The Governor’s FY 2015 Budget: Doing Less with Less
Governor Tomblin released his proposed FY 2015 budget last month and, for the second year in a row, made another round of cuts to programs and services instead of dealing with the state’s revenue problem. While his FY 2015 budget makes some improvements in public employee and teachers’ salaries, it continues to hurt the state’s economic future by driving up the cost of higher education and cutting important early childhood education and intervention programs. To balance the budget, the governor is relying on the legislature to pass an array of bills that move money from different accounts, including the State Road Fund and the Rainy Day Fund. A better approach is to permanently secure the funding for these much-needed programs and services while increasing economic opportunity for all. Read PDF of report.
This brief examines the governor’s proposed FY 2015 base budget, which totals $4.58 billion. Section 1 looks at the spending side of the budget, including where this year’s cuts are going to be made, while Section 2 shows how future projected deficits have turned into surpluses. Section 3 focuses on the revenue side of the budget, showing how the state pays for its priorities and the steep price of recent tax cuts. Finally, Section 4 presents new opportunities for the budget, including recommendations for strengthening the budget and protecting the state’s future.
• The governor closes the FY 2015 base budget (general revenue and lottery funds) gap of $216 million by cutting agency spending by $70 million, using $83.8 million from the Rainy Day Fund, making $14.5 million in one-time reductions, and making a supplemental appropriation of $50.4 million to Medicaid.
• The loss in state support for higher education has led to higher tuition, making it increasingly harder to attract good-paying jobs that require a college education. This year and next year higher education funding is expected to decline by $51.8 million and continue to drop over the coming years.
• Along with higher education, important human services programs like In-Home Family Education, Child Advocacy Centers, and Early Intervention are being drastically cut because of the state’s revenue problems. Altogether, base budget cuts to the Department of Health and Human Services in FY 2014 and FY 2015 are $22 million.
• Future budget gaps have greatly improved in this year’s budget due to several factors, including higher severance tax revenue projections, a decline in support for higher education, slower growth in Medicaid, and a drop in local school support from declining student enrollment.
• The base budget for FY 2015 is lower than seven years ago. This decline is primarily associated with major tax cuts enacted in 2006 and 2007 that will lower revenues by an estimated $425 million in FY 2015.
• Because of the large reduction to its revenue base, the state is investing less than it did before the tax cuts were enacted. General revenue funds as a share of state personal income have declined from above seven percent in 2006 to 6.2 percent in 2013 and will continue to fall in the coming years.

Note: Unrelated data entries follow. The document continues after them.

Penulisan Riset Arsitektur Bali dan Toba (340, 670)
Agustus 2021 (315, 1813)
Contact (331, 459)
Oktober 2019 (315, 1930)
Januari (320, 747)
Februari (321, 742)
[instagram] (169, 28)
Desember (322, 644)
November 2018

• The only major source of revenue growth from FY 2015 to FY 2018 will be in severance, personal income, and sales and use taxes.
• To grow our economy and build a shared prosperity, the state will have to have the resources necessary to invest in areas like higher education and human services. Options include increasing the tobacco products tax, expanding the sales tax to more services, taxing high-income earners that have more discretionary income, scaling back personal income exemptions and coal tax preferences, and extending the workers’ compensation debt taxes on natural resources.